Problem 1: Reproduce word for word the stretch of the article on Ghouta from "The horrors of" through "justifiable at all.".
Problem 2:
Answer these questions from the article on Ghouta:
(a) How long is the ceasefire that the article says was negotiated?
(b) In which town is the make-shift clinic shown in the photo caption?
(c) Which three places does the article name as coming before Ghouta?
Problem 3: Write the next part of the article on Ghouta, picking up after its last sentence.
[Opening Exercise text section]
A Syrian girl looks at another crying child sitting on a hospital bed in a make-shift clinic in the rebel-held town of Douma, in the besieged Eastern Ghouta region on the outskirts of the capital Damascus, after they arrived to receive medical attention following reported regime bombardment on the area on February 24, 2018. / AFP PHOTO / HAMZA AL-AJWEH
A Syrian girl looks at another crying child sitting on a hospital bed in a make-shift clinic in the rebel-held town of Douma, in the besieged Eastern Ghouta region on February 24. AFP

The horrors of Ghouta have been matched by the failures of the international community



Ghouta. It’s a place many people had only a patchy knowledge of a week ago, but it is now yet another coffin in the ground, yet another memorial to our collective inadequacy to address the evils of modern war and the repugnant oppression of a tyrant. And after this article is published, just like so many other times in this slow destruction of Syria, we will bleat our disdain and we will, in the end, do almost nothing at all.

It is easy to focus on Ghouta alone, because, in truth, it allows us to pretend that it is unique in this horrid, years-long conflict. The 30-day ceasefire negotiated last night, allows us to forgive ourselves for the rest of the brutal and ugly tragedy that is Syria today. But that's not remotely justifiable at all.

We shrug in embarrassment at such blatant carnage. We cover up that shrug by insisting that the situation in Syria is so difficult and so complicated that we haven’t any other choices. That’s a lie of enormous proportions. At the very least, the truth is that until now, we haven’t really cared enough – and the regime in Damascus knows this, just like Moscow and Tehran does. And that’s why this war continues. After all, it’s not as though Ghouta is unique. Before it, there was Daraya, there was Homs, there was Aleppo and the outcomes were all the same.
[Closing Exercise text section]
[Opening Records supplied section]
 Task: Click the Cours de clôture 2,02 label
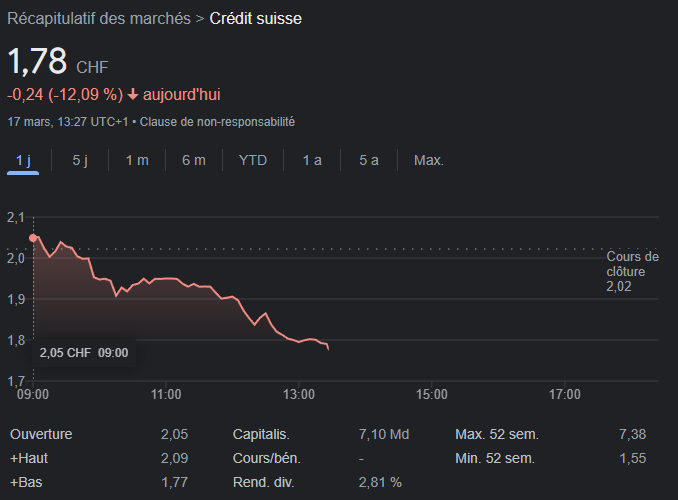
[Closing Records supplied section]
[Opening Records supplied section]
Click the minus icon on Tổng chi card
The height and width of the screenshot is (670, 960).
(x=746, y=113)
[Closing Records supplied section]
Response 1:
The horrors of Ghouta have been matched by the failures of the international community



Ghouta. It’s a place many people had only a patchy knowledge of a week ago, but it is now yet another coffin in the ground, yet another memorial to our collective inadequacy to address the evils of modern war and the repugnant oppression of a tyrant. And after this article is published, just like so many other times in this slow destruction of Syria, we will bleat our disdain and we will, in the end, do almost nothing at all.

It is easy to focus on Ghouta alone, because, in truth, it allows us to pretend that it is unique in this horrid, years-long conflict. The 30-day ceasefire negotiated last night, allows us to forgive ourselves for the rest of the brutal and ugly tragedy that is Syria today. But that's not remotely justifiable at all.

Response 2:
(a) 30 days.
(b) Douma.
(c) Daraya, Homs and Aleppo.

Response 3:
It sounds like a cliché to repeat it, but it is no less true. If Ghouta was not in Syria, but in France, Canada or Germany, would this conversation be the same? Of course the security architecture is different, but that’s not the point. Far too often, effort has been substituted by cries of indignation, which are certainly warranted, but mean nothing in the end.

Indeed, the major effort that seems to be expended is in how to disentangle the international community from Syria with the minimum of fuss. That doesn't necessarily entail a recognition of Bashar Al Assad's regime as a good or decent one, which is, after all, only the standpoint of the most repugnant and morally depraved. Far more widespread is the begrudging acceptance of that same regime – an acceptance that is spoken widely away from the cameras – by governments and politicians who once insisted that Syria's future should not include Mr Al Assad.

There is no one who can seriously see that the regime is a long-term and sustainable option for Syria – but there are far too many who will hold their noses and deal with that same regime in the short-term for fear of further migration issues or the threat of extremists in their own backyard. As time goes on, more and more are less embarrassed to say so privately. Let those in the West be honest about this: those people may talk a good game about how destructive the regime actually is, but those same people have little intention of developing policies that will truly target that destruction. Indeed, if migration and ISIL weren’t issues that concerned the West directly – if it wasn't consumed by fears of being bombed or overrun with non-white Muslims – it would probably just as soon walk away completely from Syria.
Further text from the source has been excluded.